H. gigas is primarily a diurnal species. It is also a very active and inquisitive snake, which spends much of the day climbing, burrowing, and swimming. Temperaments can vary considerably among specimens; some are docile, while others are more defensive or even outright aggressive.

Many specimens are maintained in captivity, and some are even kept as pets. Captive-bred specimens can become quite tame and trusting, and many exhibit a high level of intelligence.

==Feeding==
In the wild, H. gigas primarily feeds on fish and amphibians, but will also eat small mammals, birds, and reptiles. In captivity, they can be introduced to other types of food, as well.

==Venom==
H. gigas is a dipsadid snake with aglyphous dentition. The posterior maxillary teeth are somewhat enlarged and differentiated compared to the anterior teeth and are associated with a Duvernoy's gland that produces biologically active oral secretions with proteolytic activity. The liquid venom yield ranges from 0 to 50 microliters and the solid venom yield is 1.3 mg.

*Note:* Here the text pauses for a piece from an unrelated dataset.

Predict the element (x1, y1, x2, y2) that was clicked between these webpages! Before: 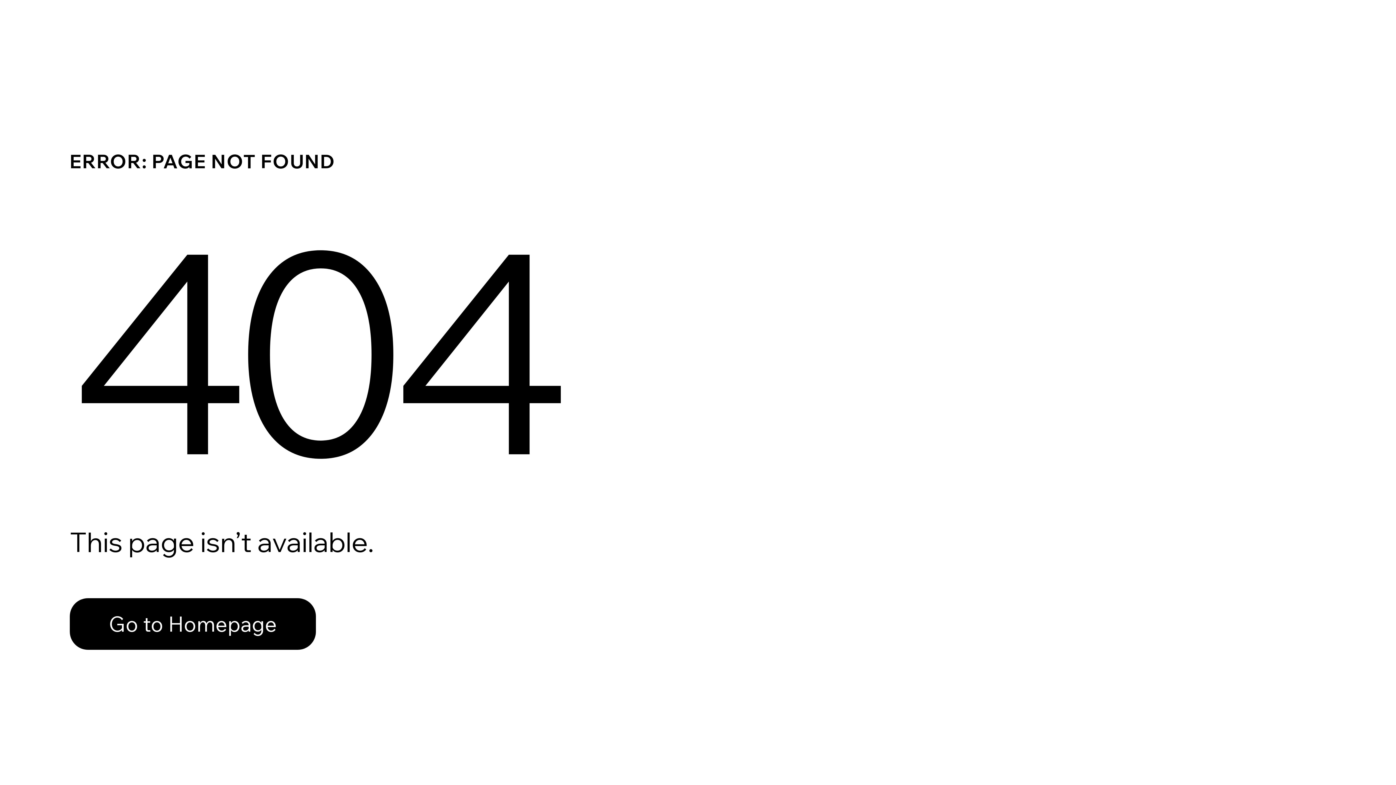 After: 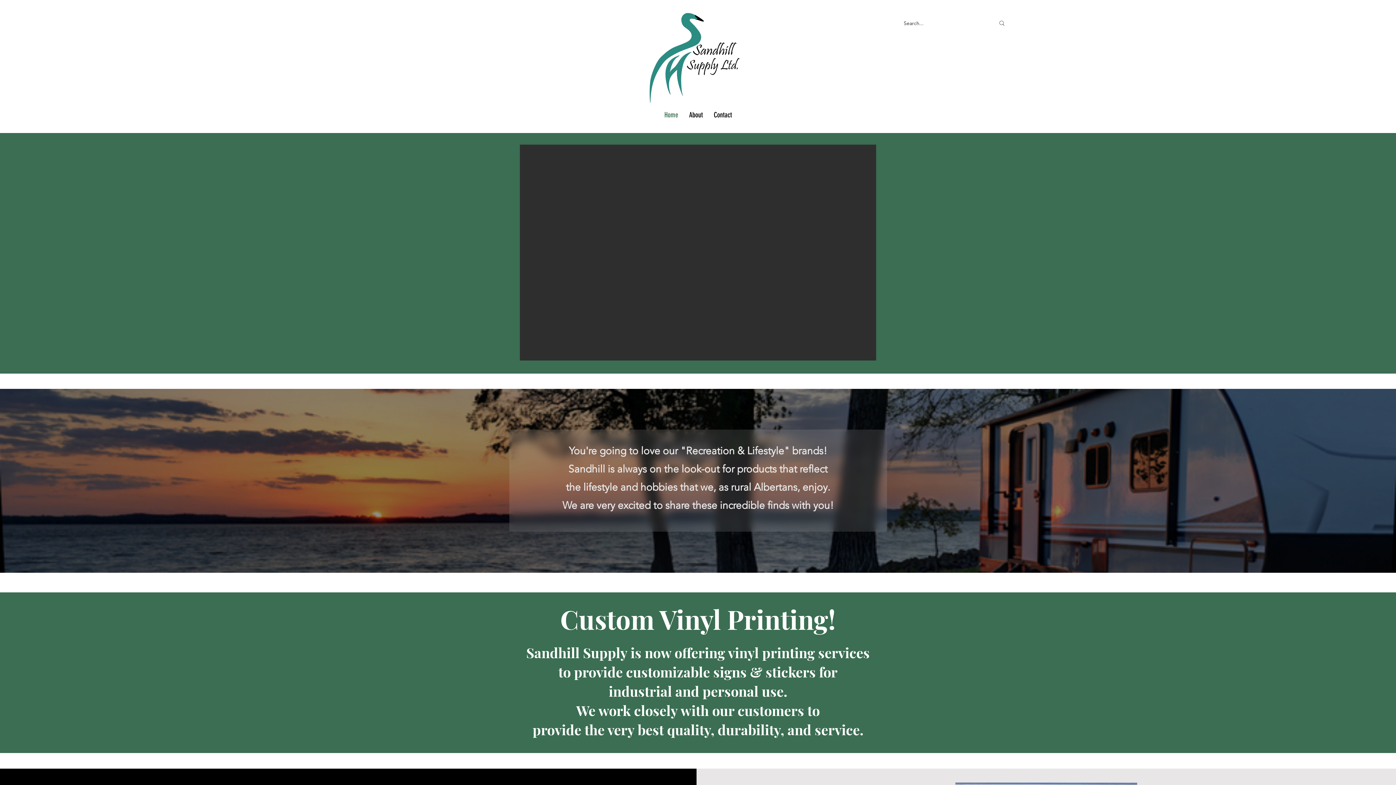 Action: bbox: (69, 598, 316, 650) label: Go to Homepage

Although there have been many bite cases, there are only four reported cases of significant reaction in humans from this species. Symptoms after envenomation in those cases include severe swelling, bruising, numbness, itching, dizziness. Most bites report only mild local pain and minor swelling. Manning et al. (1999) described a case in which an 18-year-old male pet-store employee was bitten on the wrist by a specimen that hung on for 1.5 minutes. Some mild local swelling resulted, and after nine hours, the victim claimed to have experienced three bouts of muscle paralysis, during which he fell and was unable to move or speak. The medical examination revealed no evidence of systemic envenomation however.

==Taxonomy==
This species was once considered to constitute a single monotypic genus, Cyclagras.